* [WHAT THE EXERCISE ASKS] Retype each line of the material below word for word, leaving out the pictures.

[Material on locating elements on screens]

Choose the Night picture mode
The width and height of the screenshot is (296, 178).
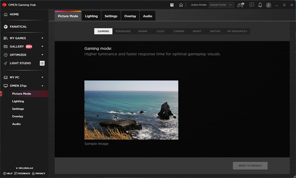[x=197, y=31]
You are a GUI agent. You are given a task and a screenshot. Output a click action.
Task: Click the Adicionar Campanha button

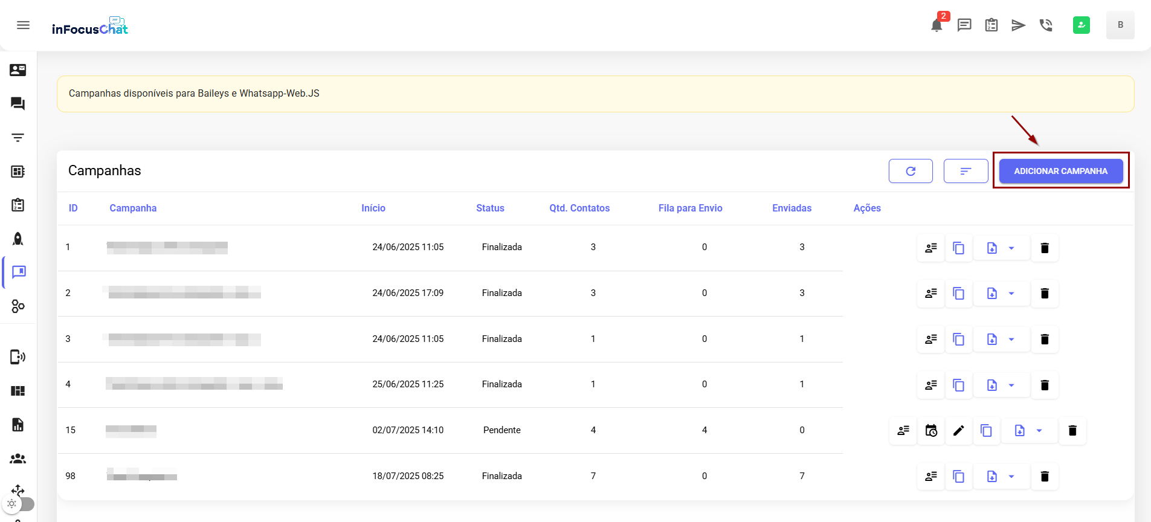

* [RESPONSE TO THE TASK]
Choose the Night picture mode
The width and height of the screenshot is (296, 178).
[x=197, y=31]
You are a GUI agent. You are given a task and a screenshot. Output a click action.
Task: Click the Adicionar Campanha button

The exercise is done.